LAUSR

BACKGROUND AND AIMS Cilostazol, beyond its antiplatelet effect, is also capable of promoting vascular smooth muscle cell (VSMC) differentiation. The aim of this study was to explore the potential role of PTEN, known to associate with VSMC differentiation, and its related microRNA (miRNA) in cilostazol-dependent effects. METHODS AND RESULTS Microarray analysis in balloon-injured rat carotid arteries comparing with and without balloon injury revealed that miR-132 was differentially expressed. Bioinformatic analysis predicts PTEN as a novel target of miR-132. Western blot and quantitative real-time reverse transcription-polymerase chain reaction along with in situ hybridization documented that cilostazol treatment enhanced PTEN and reduced miR-132 expression in the neointima of balloon-injured arteries.
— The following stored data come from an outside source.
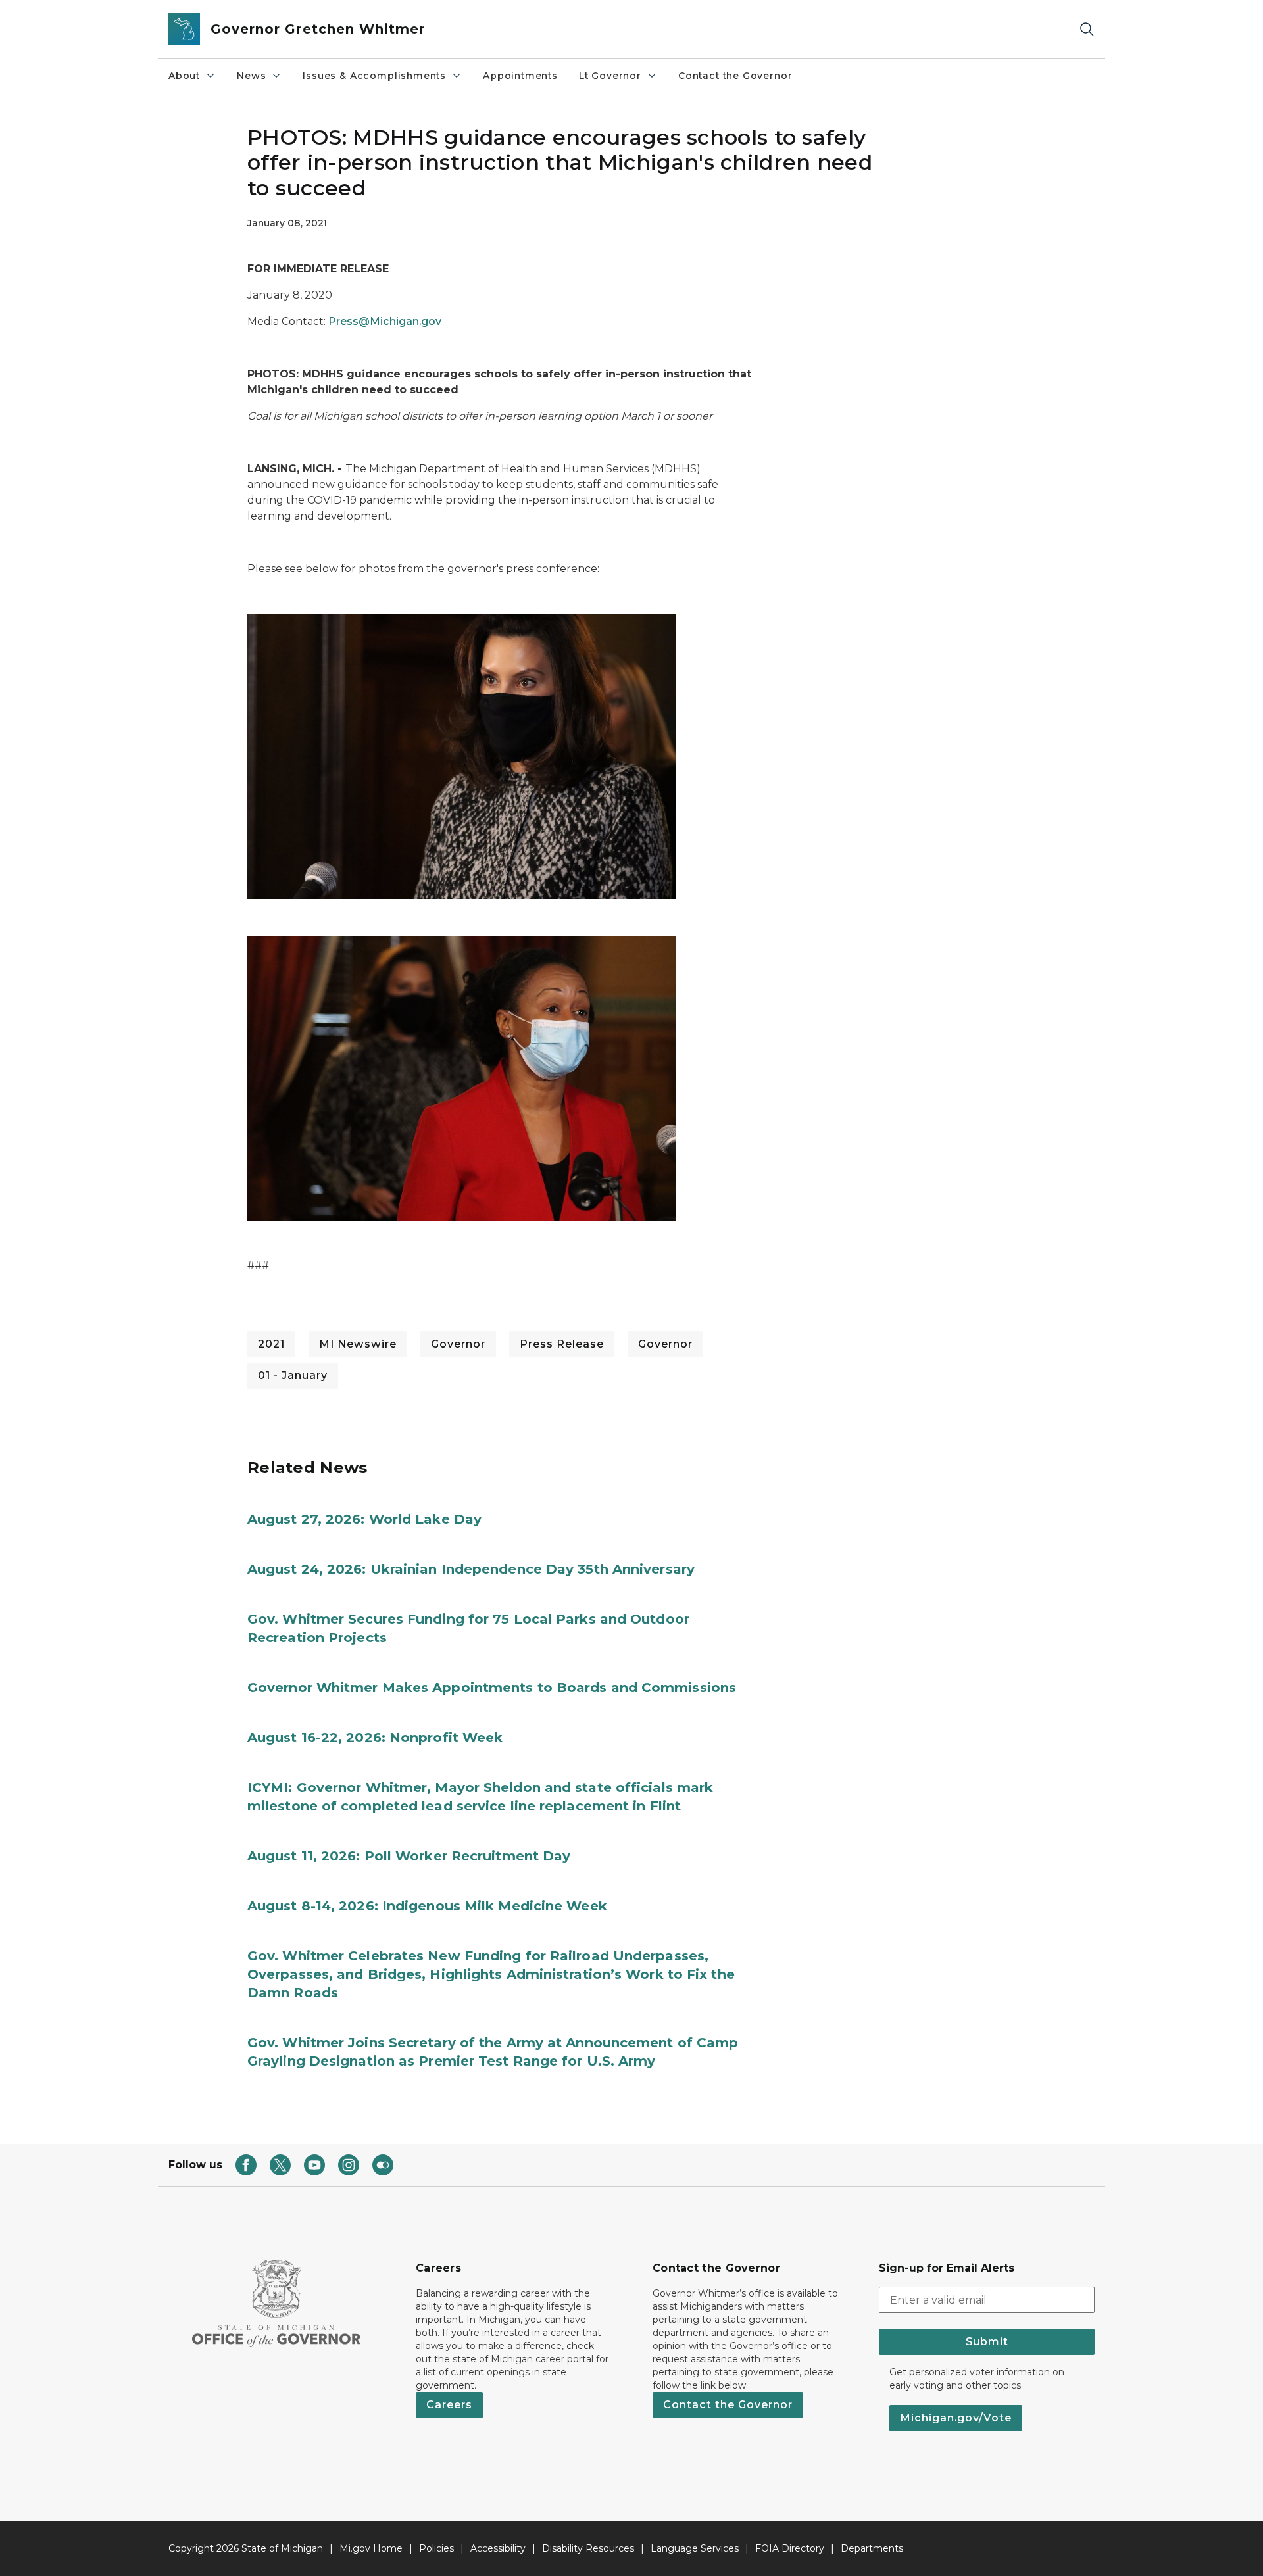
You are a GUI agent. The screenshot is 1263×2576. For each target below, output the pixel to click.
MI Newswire (358, 1344)
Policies (436, 2548)
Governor (458, 1344)
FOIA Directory (789, 2548)
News (251, 76)
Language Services (695, 2548)
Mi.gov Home (371, 2548)
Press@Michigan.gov (384, 321)
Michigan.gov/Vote (956, 2418)
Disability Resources (588, 2548)
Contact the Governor (735, 76)
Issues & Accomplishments (374, 76)
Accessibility (498, 2548)
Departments (872, 2548)
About (184, 76)
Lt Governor (610, 76)
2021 (271, 1344)
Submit (987, 2341)
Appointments (520, 76)
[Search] (1087, 29)
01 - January (293, 1375)
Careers (449, 2404)
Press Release (562, 1344)
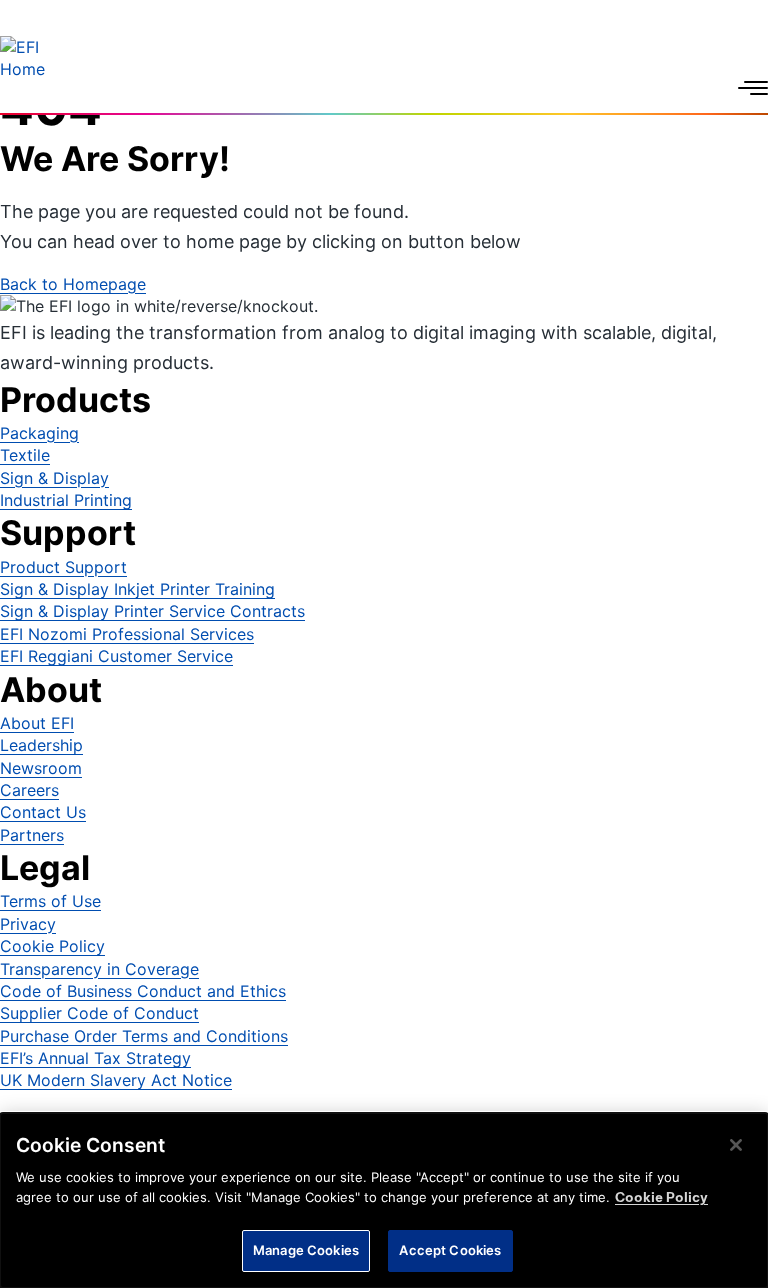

Treatment of cultured rat VSMCs with cilostazol resulted in the up-regulation of PTEN mRNA and the down-regulation of miR-132, supporting an in vitro relevance. Co-transfection experiments showed that transfection of miR-132 mimic into VSMCs suppressed PTEN 3'UTR activities, further reflecting that PTEN is the direct target of miR-132. Over-expression of miR-132 in VSMCs led to an attenuation of cilostazol-induced PTEN and its downstream VSMC differentiation marker (calponin) expression, confirming the critical role of miR-132 in VSMC differentiation. Transient transfection studies demonstrated that cilostazol reduced the activity of miR-132 promoter, which was mediated via cyclic AMP response element-binding protein. Notably, the use of lentivirus to over-express miR-132 in the neointima of balloon-injured arteries could reverse the effect of cilostazol in vivo. CONCLUSIONS These results suggest that miR-132 by targeting PTEN may be an important regulator in mediating cilostazol actions on VSMC differentiation.